Despite twenty-some years of doing Pathwork, my husband was still living large parts of his life and our relationship from his ego.


The journey of finding our light is not an easy path. It’s a winding road that leads through difficult territory. It’s also the most worthwhile thing a person can ever do. This is a short story about the journey my husband and I were on in 2020, pulling together and finding our light.

Shortly after publishing Salty for my cousin, a new book of rewritten Pathwork Guide material came barreling through. It started with an urge to look more deeply into what the Guide had said about the ego. With this in mind, I rounded up four lectures with “ego” in the title (one had already been included in a previous book, Gems). Then I heard an inner call to search for lectures about consciousness.

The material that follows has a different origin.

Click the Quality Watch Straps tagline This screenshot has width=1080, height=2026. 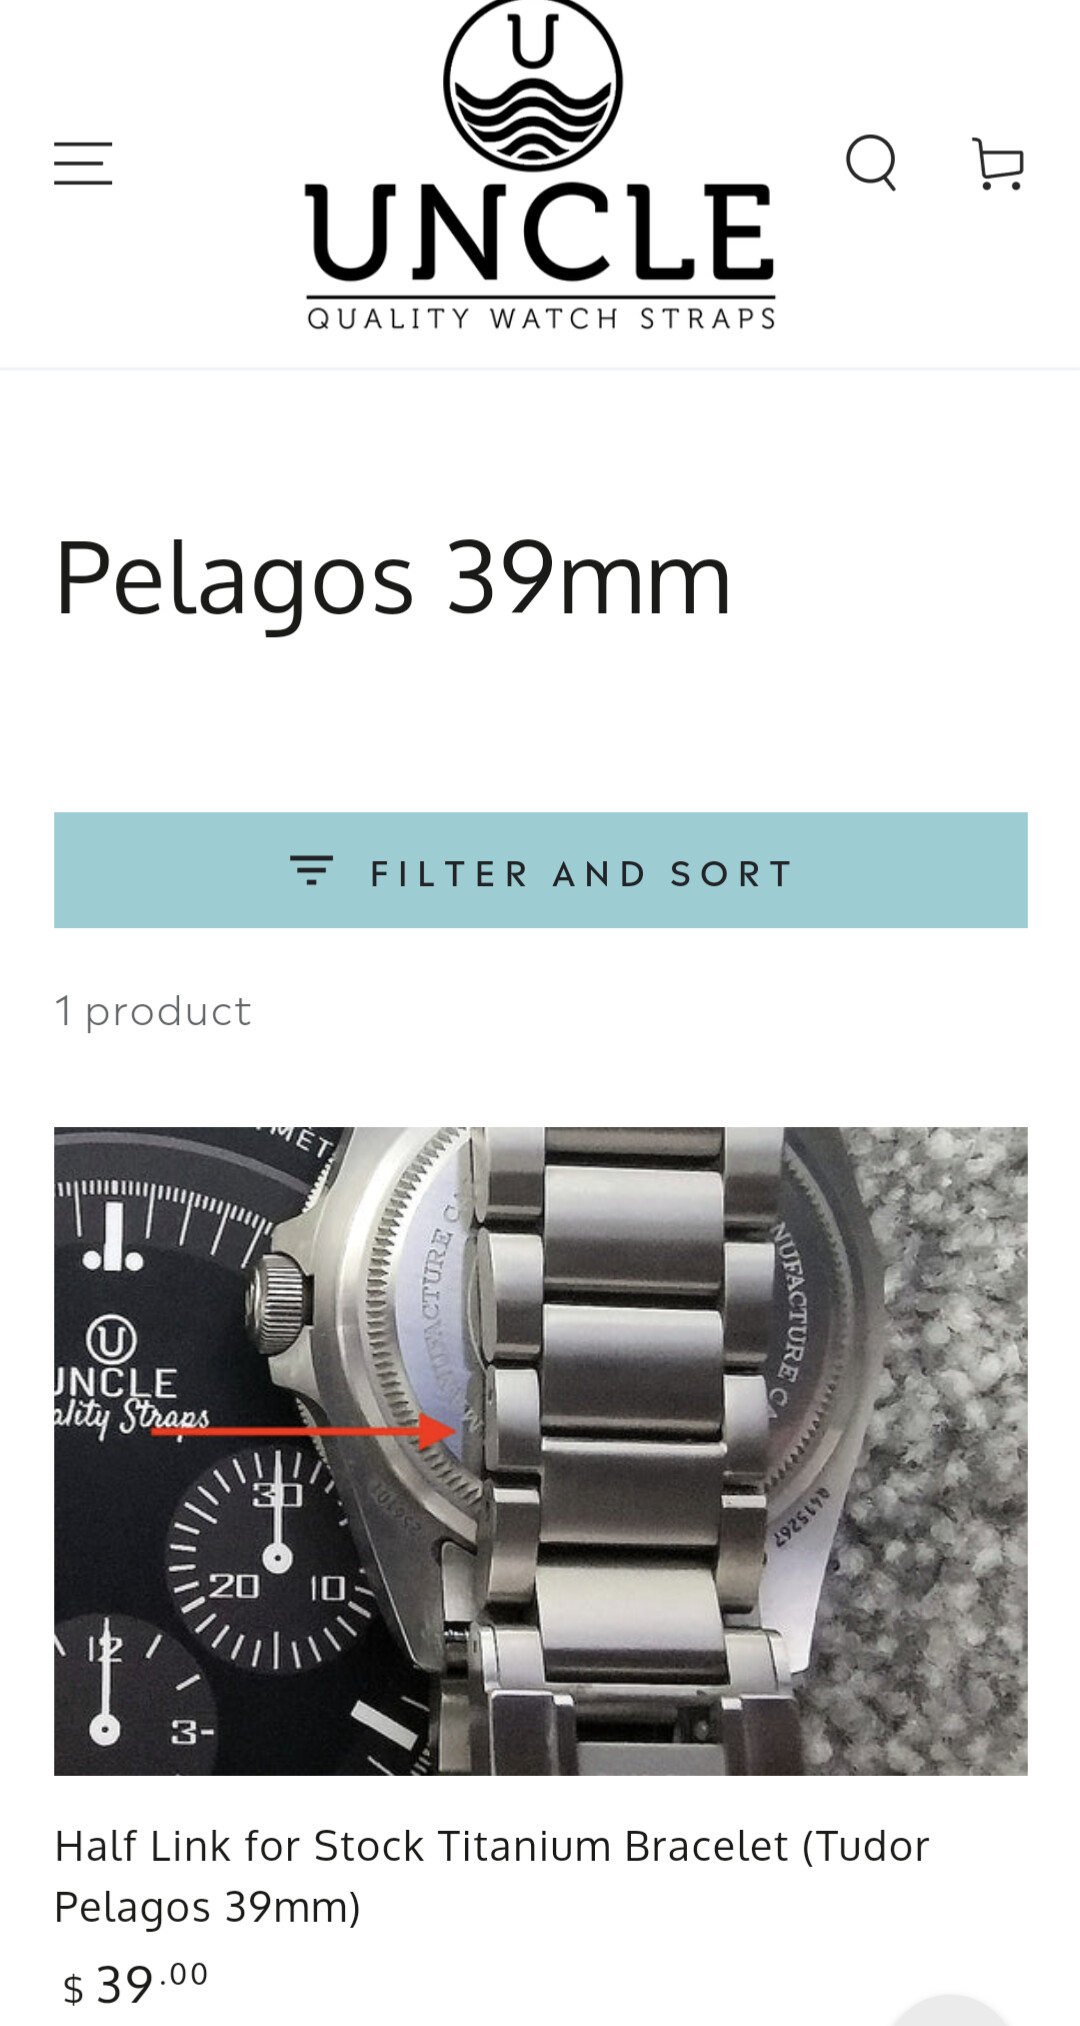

As I scrolled through the list of hundreds of lectures, various titles jumped out at me. By the time I was done, I had 17 lectures in a queue to work with. For the next several weeks, I woke up very early and worked for 12-14 hours straight, rewriting the Guide’s teachings. The energy running through me was intense, and the messages unfolding through my fingers were remarkable.

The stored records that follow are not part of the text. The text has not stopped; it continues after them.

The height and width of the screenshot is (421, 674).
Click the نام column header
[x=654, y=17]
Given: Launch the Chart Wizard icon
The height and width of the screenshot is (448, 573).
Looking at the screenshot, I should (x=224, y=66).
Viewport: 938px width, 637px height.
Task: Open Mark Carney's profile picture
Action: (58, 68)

This treasure trove of teachings reveals the importance of creating a firm connection with our inner divine self, or Higher Self. For the journey of a human being—the journey that all the lectures from the Pathwork Guide are pointing to—is exactly that. It’s about waking up from the domain of the ego and establishing a firm connection with our inner source.

We must transition from being lost in the illusion of duality to maturely living in unity. This is neither trivial nor easy to do. It requires us to surface and transform all the parts of ourselves that are blocking our light. This, in fact, is specifically what the bulk of Pathwork teachings guide us in doing. Then we must actively work to let go of our ego and align with God’s will.

Slow and steady progress

Self-development happens slowly and gradually.

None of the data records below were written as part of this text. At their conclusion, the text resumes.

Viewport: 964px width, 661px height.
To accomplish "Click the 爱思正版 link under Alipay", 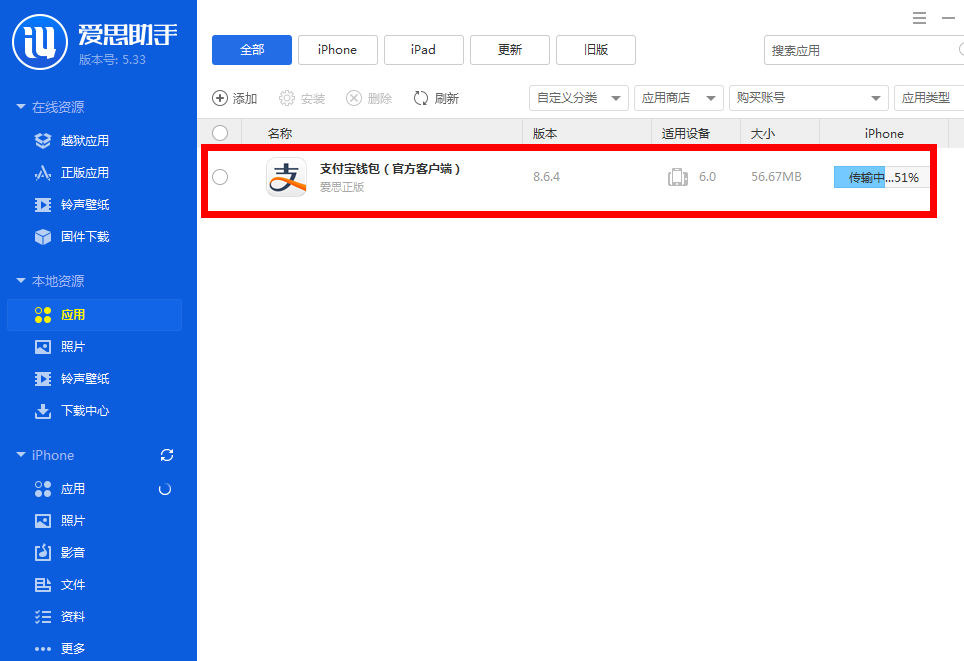I will pyautogui.click(x=342, y=186).
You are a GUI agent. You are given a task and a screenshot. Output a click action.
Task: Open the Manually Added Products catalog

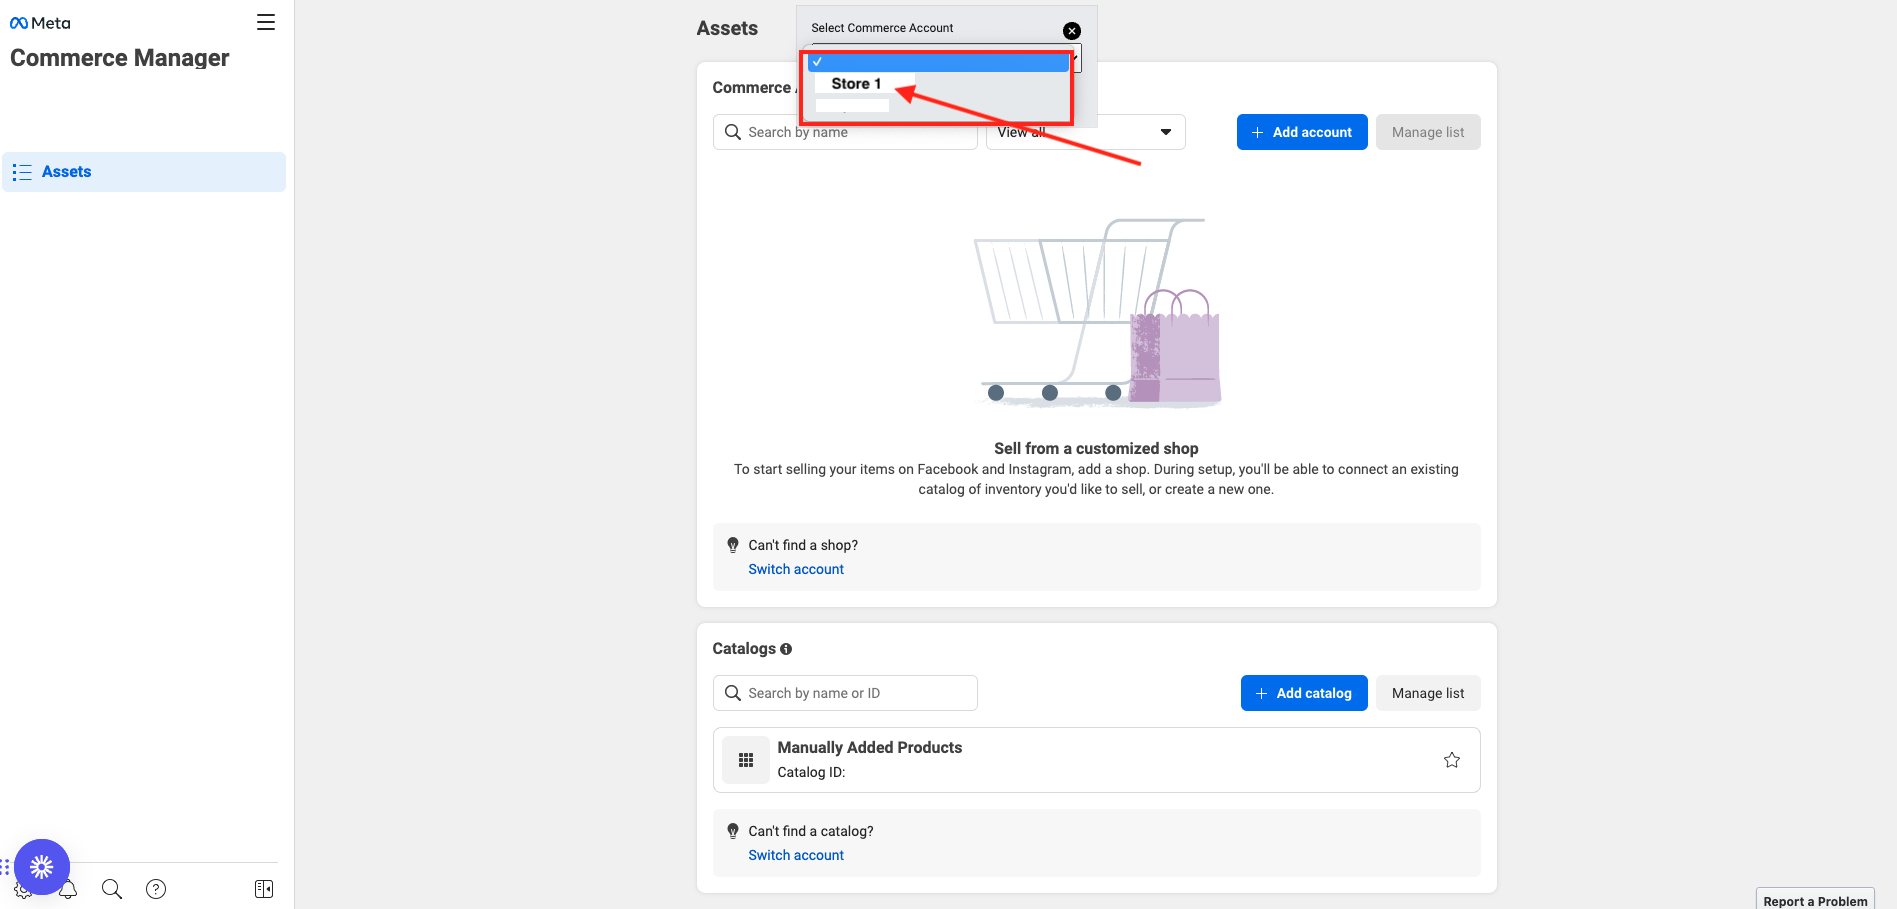tap(869, 748)
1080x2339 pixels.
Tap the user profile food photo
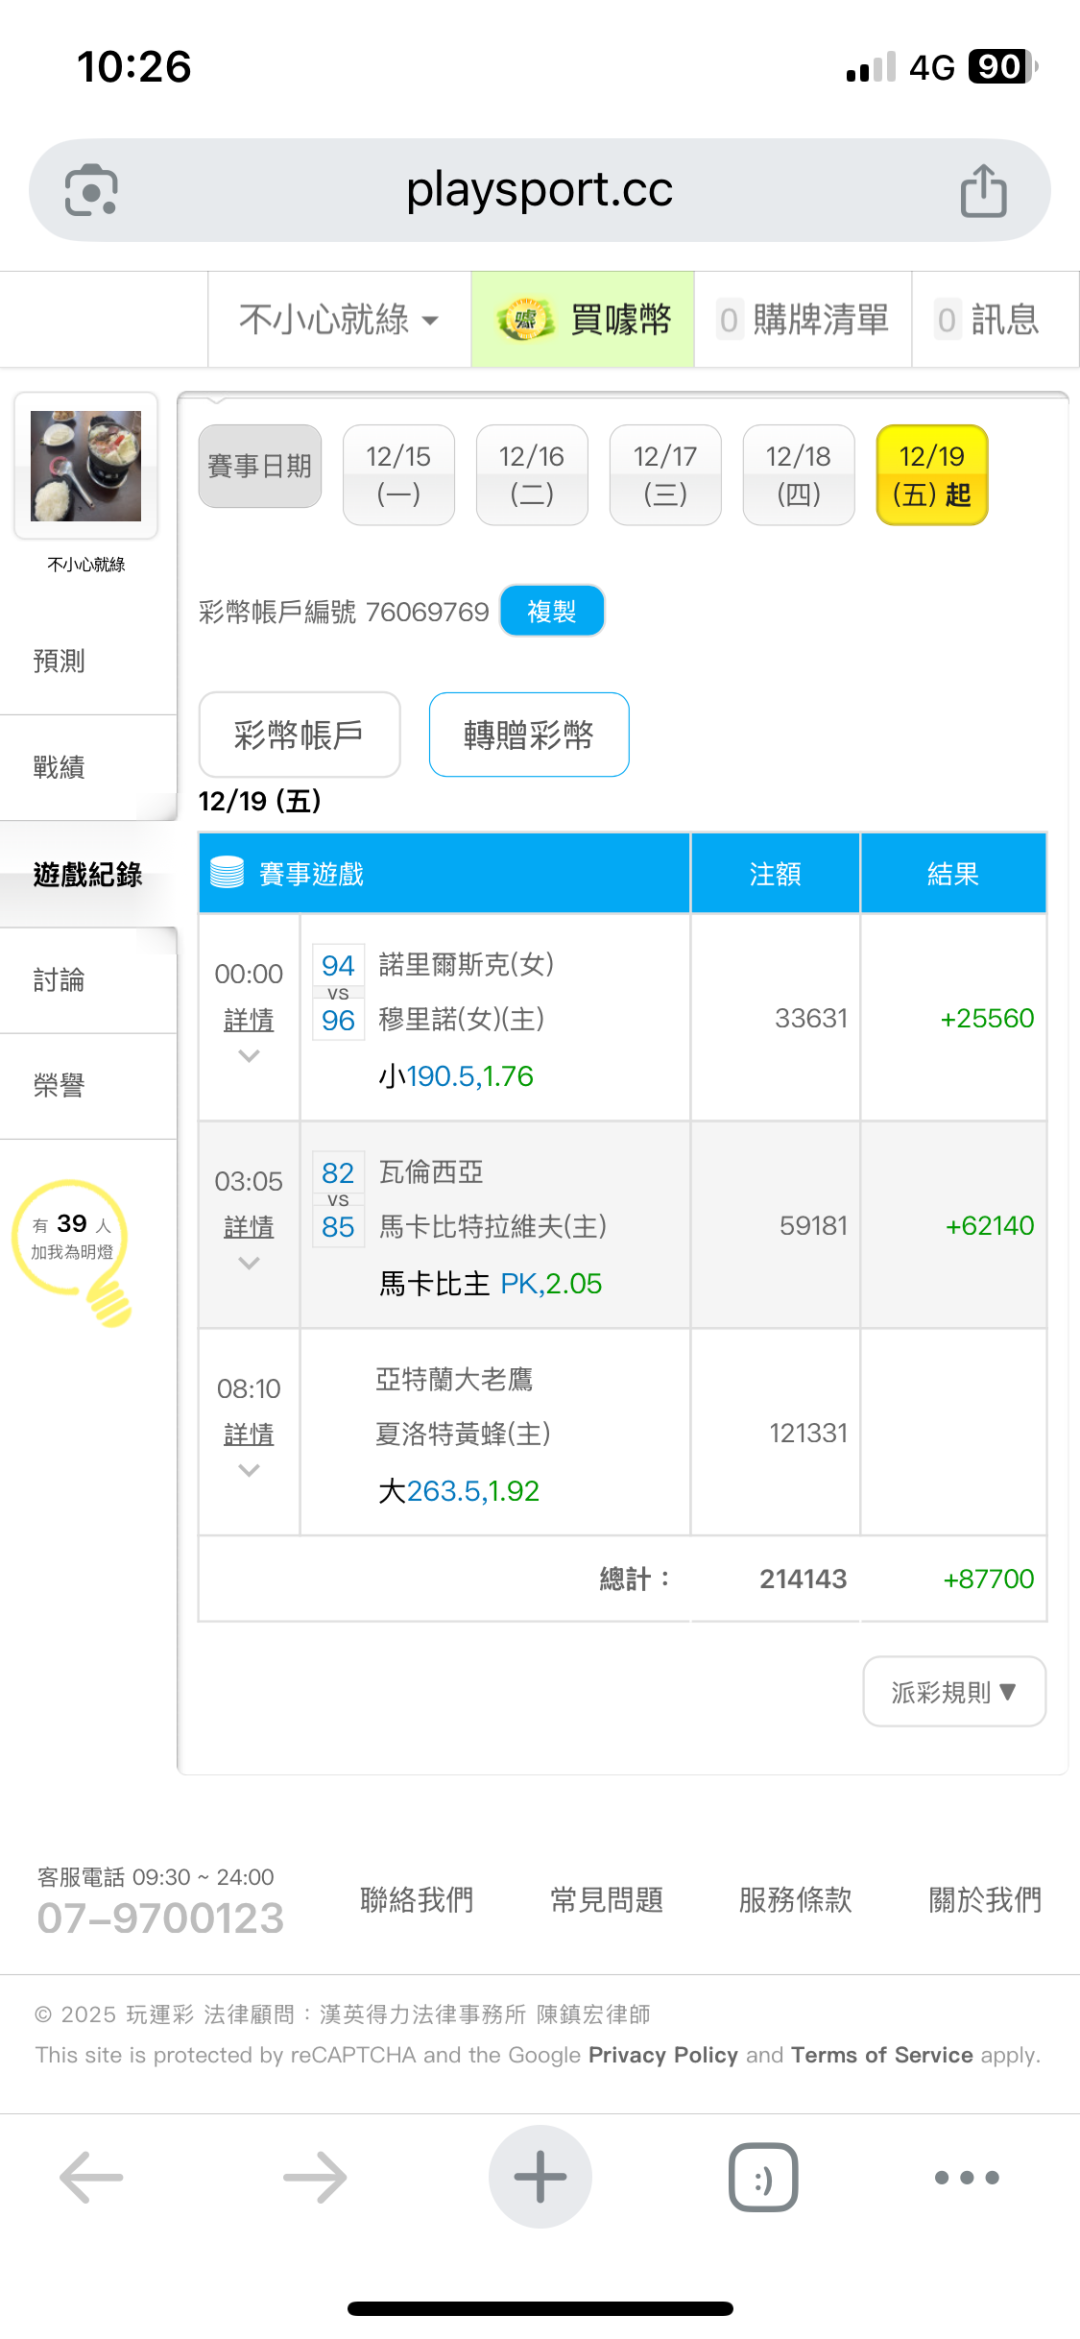[86, 466]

What I can see, in hindsight, is that despite how much farther I have personally developed over this past decade, I was well underway in connecting with my Higher Self back in 2013 when I dove into this task of making these teachings easier for others to access. In fact, it was only by listening intently to the intuitive guidance I was receiving that I had the impetus and confidence needed to: leave my corporate career, sell my house, move far away and start writing these books on a full-time basis.

My intuition guided me to live off my savings and develop a level of trust I hadn’t known was even possible before. It also led me to meet a wonderful man, Scott, and move to a remote part of New York state. Here, we would keep growing and healing together, and create a beautiful new life.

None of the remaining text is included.